Data Riset Kesehatan Dasar (Riskesdas) 2018 menunjukkan bahwa prevalensi laki-laki dewasa merokok di Indonesia mencapai 62,8%. Angka tersebut menjadikan Indonesia sebagai negara dengan prevalensi laki-laki merokok tertinggi kedua di dunia. Padahal, kematian yang disebabkan oleh penyakit yang terkait dengan perilaku merokok menyumbang lebih dari 21% penyakit kronis di Indonesia, dengan estimasi 14,7% atau sekitar 225.720 jiwa meninggal setiap tahunnya disebabkan oleh rokok.

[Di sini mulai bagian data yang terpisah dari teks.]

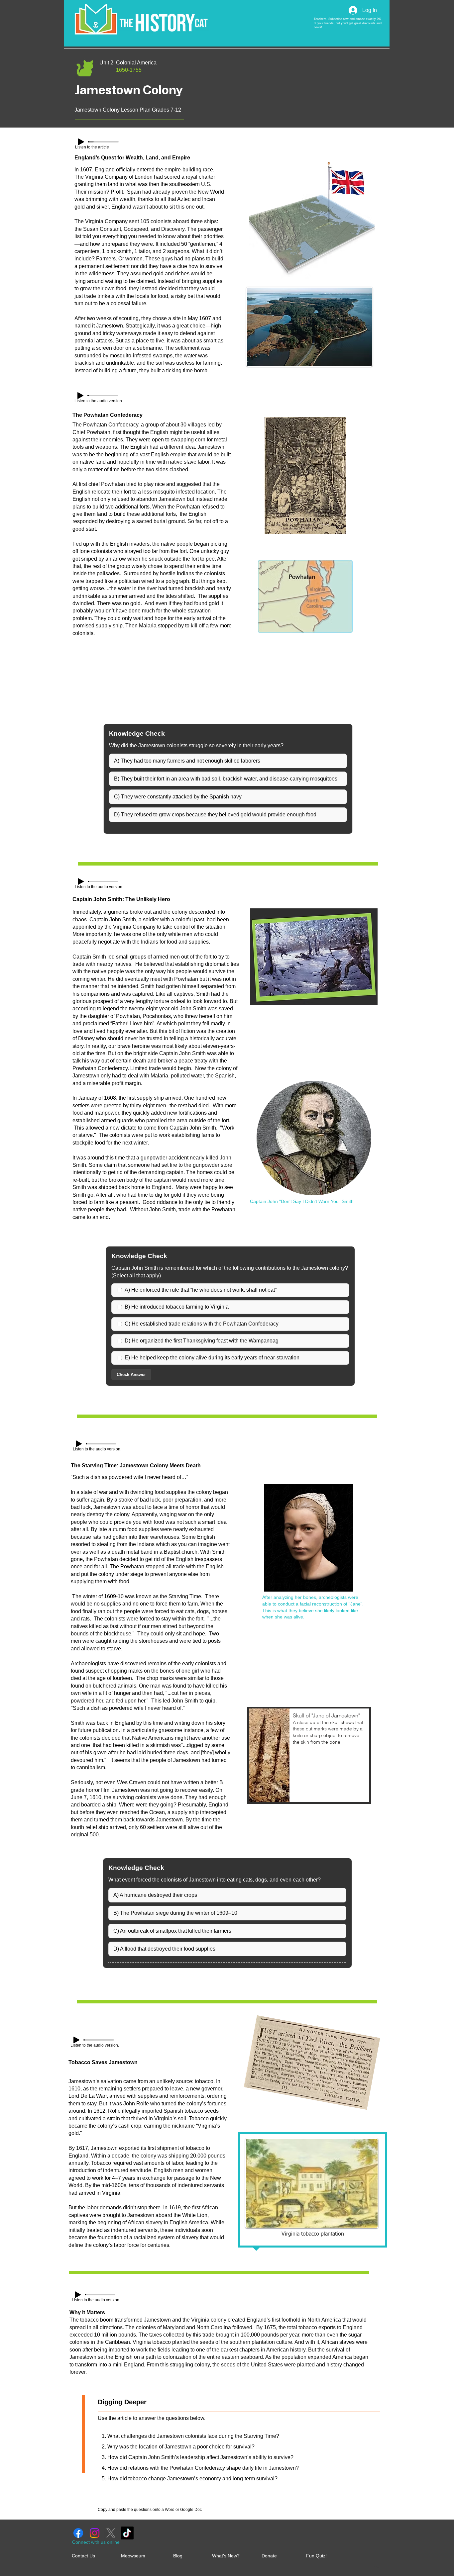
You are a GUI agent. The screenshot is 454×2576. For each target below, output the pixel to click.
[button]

Seiring dengan beban kesehatan yang ditimbulkan, konsumsi rokok juga menimbulkan beban ekonomi yang berat, baik secara langsung maupun tidak langsung. Penyakit yang terkait dengan perilaku merokok semakin membebani program jaminan kesehatan negara. Diperkirakan pengeluaran kesehatan untuk membiayai penyakit terkait rokok mencapai 1,2 miliar USD (17 triliun rupiah) per tahun atau sekitar 8% dari pengeluaran pemerintah di sektor kesehatan. Secara tidak langsung, konsumsi rokok menyebabkan penurunan kualitas kesehatan yang pada gilirannya mengakibatkan penurunan produktivitas. Hal ini tentu memberikan tantangan yang semakin besar bagi negara, terutama dalam menghadapi bonus demografi.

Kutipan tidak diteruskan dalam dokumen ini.